• **YOUR ASSIGNMENT**: What lines in the material hold the string "Frameworks"? Return every one of them.

(EXTRACTED DATA Opens)

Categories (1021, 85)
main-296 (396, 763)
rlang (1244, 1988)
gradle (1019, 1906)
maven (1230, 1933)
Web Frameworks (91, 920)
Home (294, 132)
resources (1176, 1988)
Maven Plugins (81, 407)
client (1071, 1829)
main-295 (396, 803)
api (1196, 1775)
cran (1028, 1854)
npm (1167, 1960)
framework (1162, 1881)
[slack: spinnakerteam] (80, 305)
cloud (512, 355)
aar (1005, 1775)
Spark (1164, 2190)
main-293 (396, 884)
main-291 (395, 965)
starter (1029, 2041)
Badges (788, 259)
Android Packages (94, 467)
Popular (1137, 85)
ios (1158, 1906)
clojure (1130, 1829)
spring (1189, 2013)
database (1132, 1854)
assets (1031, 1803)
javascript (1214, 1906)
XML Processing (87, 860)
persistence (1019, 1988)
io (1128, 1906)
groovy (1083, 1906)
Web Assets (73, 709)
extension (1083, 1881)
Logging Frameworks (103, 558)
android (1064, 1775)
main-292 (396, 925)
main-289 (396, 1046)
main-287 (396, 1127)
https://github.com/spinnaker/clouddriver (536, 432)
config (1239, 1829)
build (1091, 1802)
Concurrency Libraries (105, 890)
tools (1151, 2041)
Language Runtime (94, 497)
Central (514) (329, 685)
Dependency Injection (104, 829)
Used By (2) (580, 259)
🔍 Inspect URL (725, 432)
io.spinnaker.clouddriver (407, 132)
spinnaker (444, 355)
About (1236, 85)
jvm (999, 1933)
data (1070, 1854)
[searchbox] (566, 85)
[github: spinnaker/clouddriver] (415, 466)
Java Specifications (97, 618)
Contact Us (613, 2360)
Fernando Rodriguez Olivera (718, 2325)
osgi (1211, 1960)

(EXTRACTED DATA Closes)

• **ANSWER BOX**:
Web Frameworks (91, 920)
Logging Frameworks (103, 558)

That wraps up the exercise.